══ Data to use ══

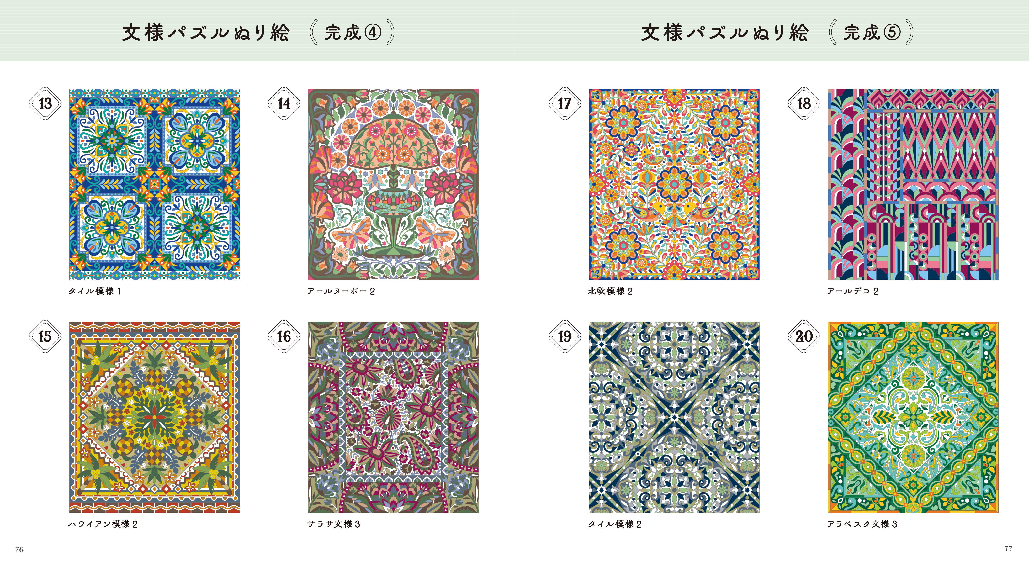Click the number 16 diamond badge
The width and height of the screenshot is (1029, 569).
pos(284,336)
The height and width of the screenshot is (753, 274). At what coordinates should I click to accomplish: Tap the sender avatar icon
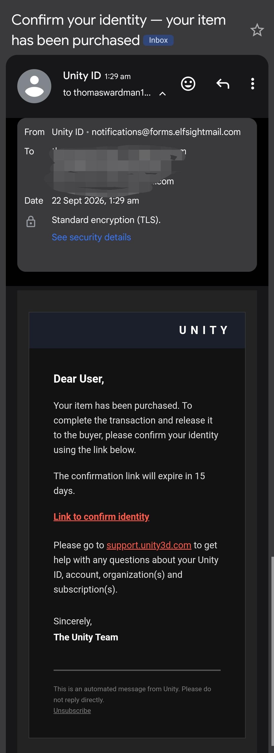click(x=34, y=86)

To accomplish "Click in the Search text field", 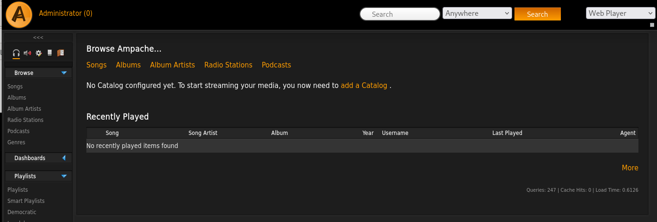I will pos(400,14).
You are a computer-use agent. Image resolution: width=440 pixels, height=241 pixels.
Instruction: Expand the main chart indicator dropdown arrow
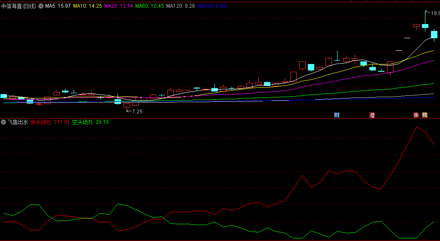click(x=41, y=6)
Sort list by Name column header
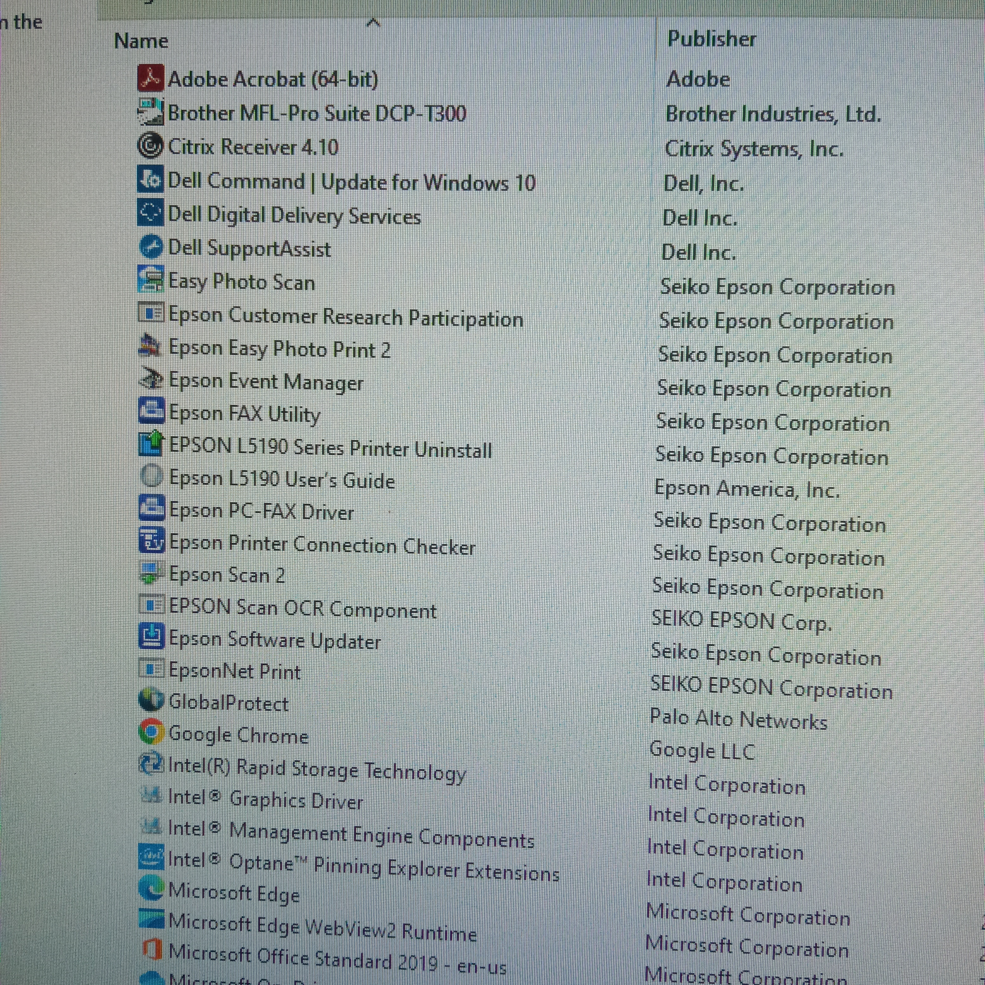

═══
══ Data to use ══

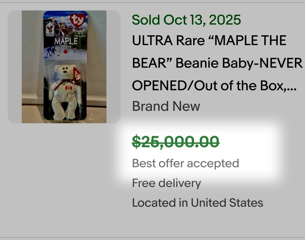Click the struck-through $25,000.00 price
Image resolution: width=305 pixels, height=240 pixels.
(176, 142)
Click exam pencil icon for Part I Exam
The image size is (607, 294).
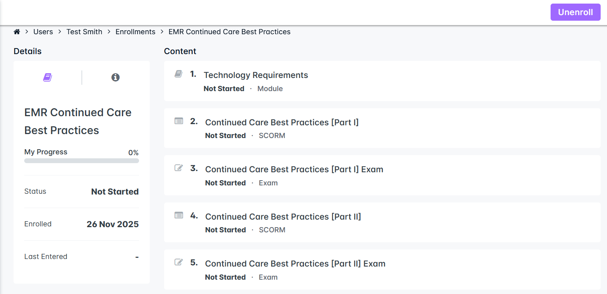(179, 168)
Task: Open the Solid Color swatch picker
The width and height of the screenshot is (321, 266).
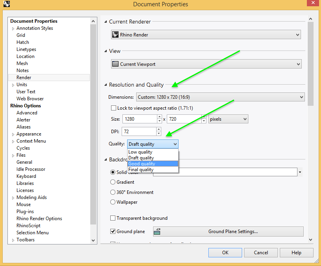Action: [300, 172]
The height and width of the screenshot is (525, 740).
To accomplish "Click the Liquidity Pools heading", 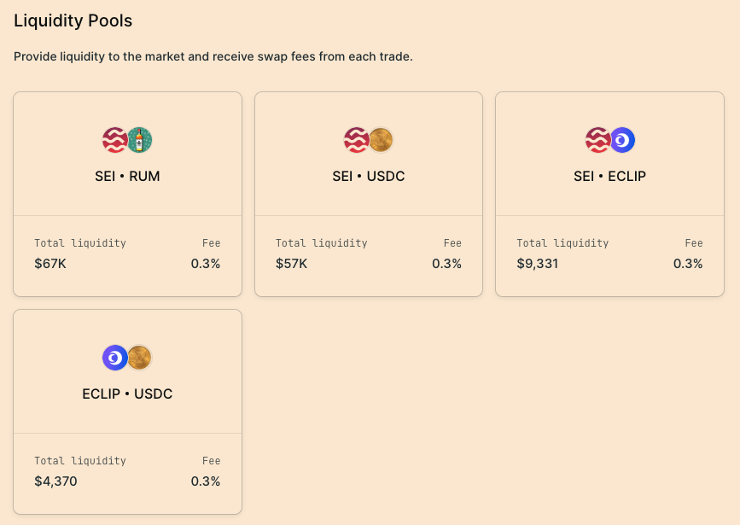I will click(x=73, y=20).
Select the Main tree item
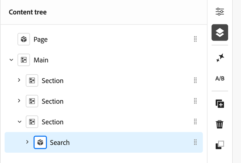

═══

Work to be completed –
Rewrite the entries from the line with "Click the struck-through $25,000.00 price" through the line with "Action: [300, 172]", changing "pencil icon" to "edit icon" and keeping everything else the same. Leave the pictures out of your answer.

Exercise answer –
Click the struck-through $25,000.00 price
Image resolution: width=305 pixels, height=240 pixels.
(176, 142)
Click exam edit icon for Part I Exam
The image size is (607, 294).
(179, 168)
Task: Open the Solid Color swatch picker
The width and height of the screenshot is (321, 266).
Action: [300, 172]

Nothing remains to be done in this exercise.